Gear ratios were something like 48:1, 75:1, or 110:1 as best I remember.
- how many pulses per what? Is this your previous 192 (200) overall pulses per turn of the worm?
There are 192 pulses per revolution of the worm gear, as you have calculated. This corresponds to an approximate 1:120 ratio for the worm/half-moon gears. I don't know the gearing reduction inside the motor housing. I vaguely recall trying to make out the markings on the motor, but my fairly extensive notes from the project show nothing recorded. When I read your question 1:37 came to mind, but this must be regarded with extreme skepticism, coming from an aging and rotting mind filled with countless numbers from a bizarre range of unrelated sources.
One could achieve the 192 shaft count by deleting the XOR gate and adjusting the encoder DIP switch as you suggest. I chose the XOR approach because the pulses are in quadrature.
Spun Aluminum Dish:
- you said you repainted it? What did you use?
- I might have gone for a less-white color, as I don't enjoy the attention it attracts.
... unfortunately, mine is fine with original paint/finish, so no excuse to repaint.
- Any idea if it's powder coated?
The original paint was badly weathered and coming off as thick dust. The Birdview logo was only visible as a faint shadow. I suspect this was an older dish showing UV deterioration in the hot Colorado high-altitude desert sun, in a fairly pollution-free environment. I have no idea what type of paint and/or coating was originally applied because of this. In a gesture of kindness to my neighbor jerk (only one, the others are more tolerant), I painted the Birdview the same color as our house with leftover paint. You can see a picture (the one with the three toroids) earlier in the thread for the color; it's pretty close on my computer monitor.

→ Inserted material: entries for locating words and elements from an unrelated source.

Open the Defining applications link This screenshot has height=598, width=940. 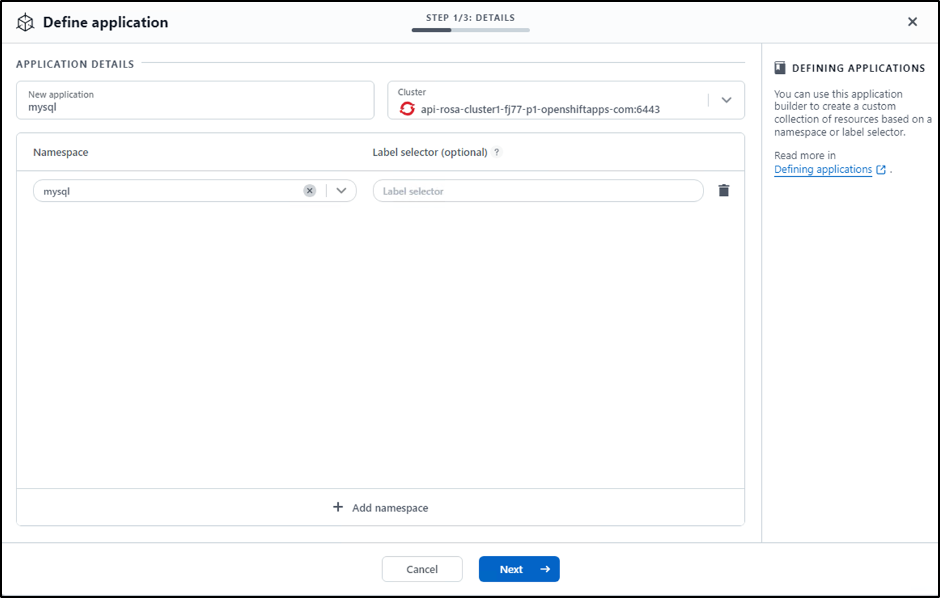pyautogui.click(x=823, y=170)

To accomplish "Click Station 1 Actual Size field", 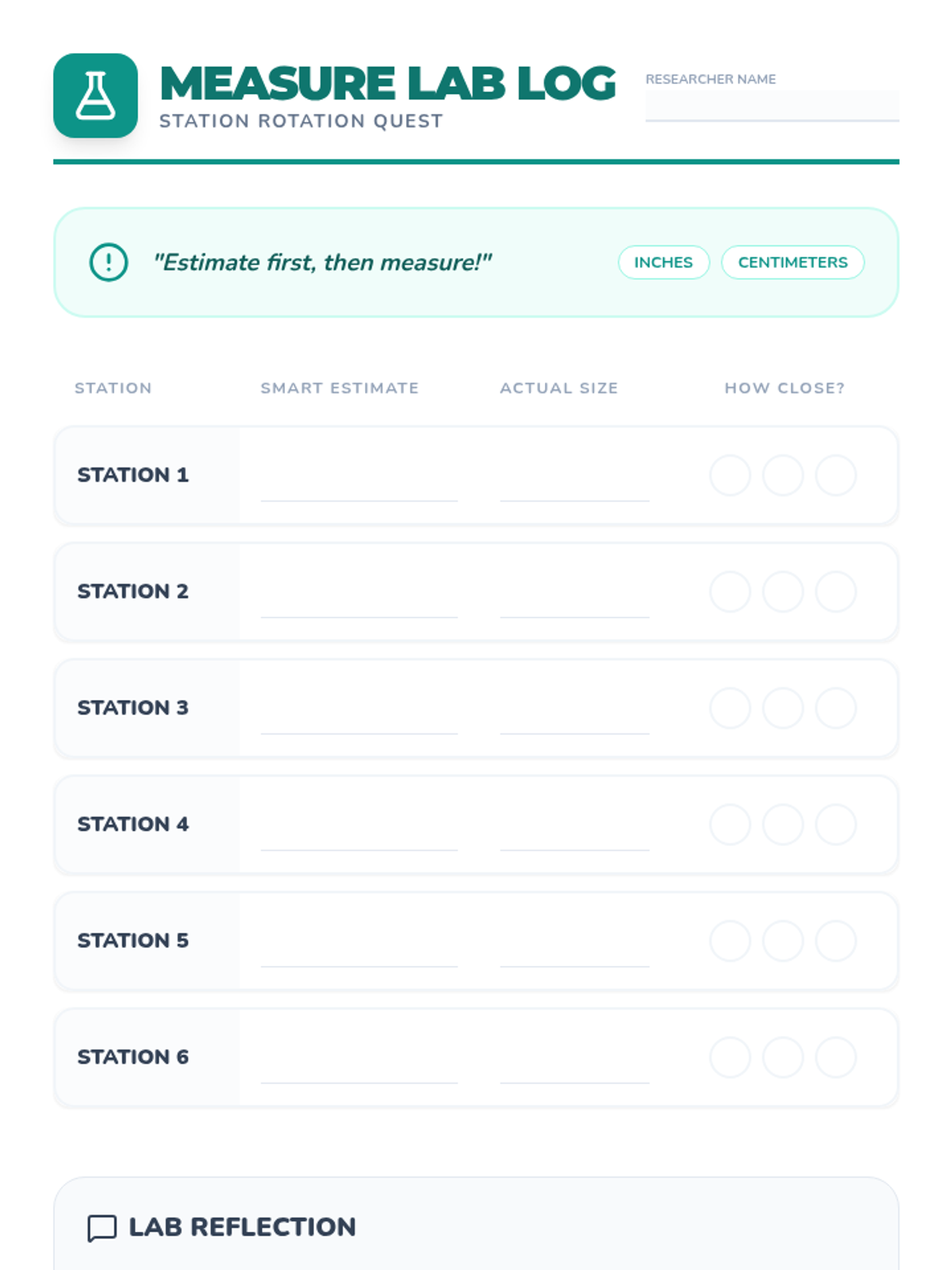I will 574,484.
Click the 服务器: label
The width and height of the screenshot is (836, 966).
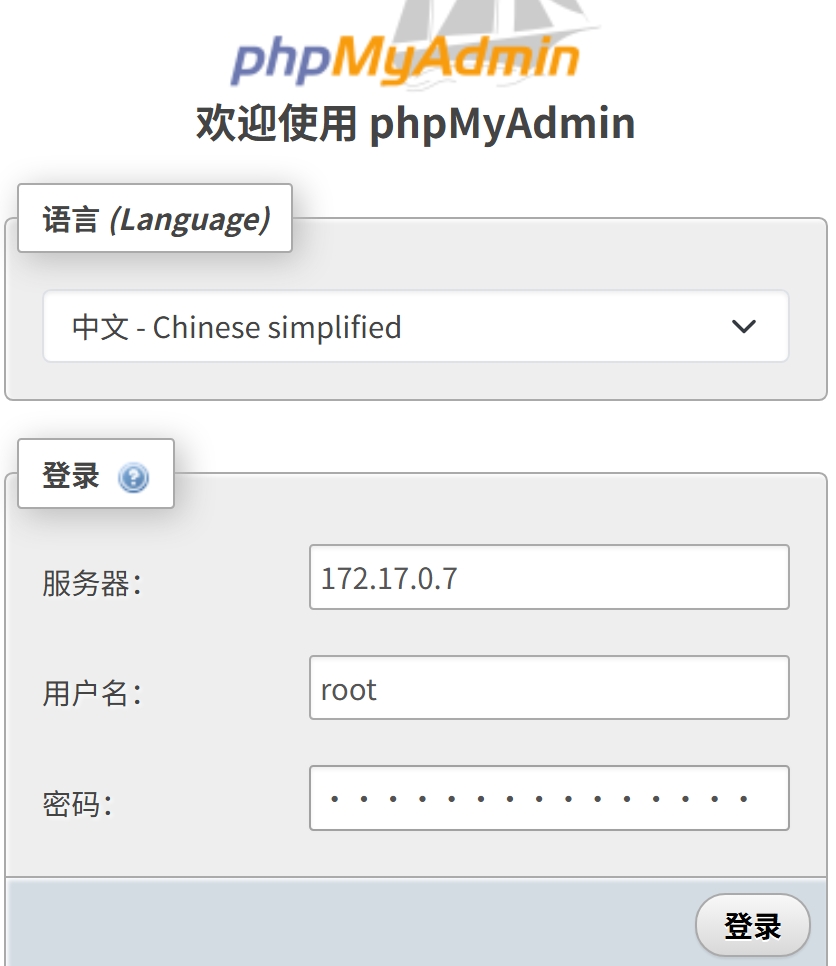pyautogui.click(x=92, y=583)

The dish doesn't blend in perfectly because of its location, but certainly stands out less than the off-white it could have been.
Here's something I was thinking about for new Birdview owners.
Maybe simpler way to do the conversion ...
- use standard scalar ? Should fit the ortho feedhorns better.
- replace 6-legs with three conduit or anodized aluminum legs
- scalar could still be floated toward the dish on big bolts +washers or +nuts to fine tune focus, if necessary.
- or do you favor the 6-leg design and odd scalar?
I had considered an approach along similar lines, but thought it would take more effort, with nothing much to show for it. It took less than an hour to cut and thread the struts, although in fairness one was broken off in the dish. Dealing with that was easy. The most tedious part was enlarging the scalar's feed hole. With the right equipment this would have taken only a few minutes, but that would have required driving somewhere. I could have constructed a jig, but that would have also taken time. As this was a simple one-off, hand filing seemed in order and was complete in about 30 minutes. I stopped a lot to check with calipers.
The six-strut design is quite rigid and that is a serious consideration with the winds, here. Even with one strut broken when I rescued the dish, there was no play or slop. If I were changing feeds and scalars a lot, I could better see the logic of a more standardized support, particularly with fewer struts. But because I chopped an existing scalar to use as a clamp on the backside of the Birdview scalar, it is trivial for me to remove and swap any standard C-band feed. I did want to retain the Birdview scalar. While I haven't modeled it against a typical modern scalar, my prior experience says it should perform better.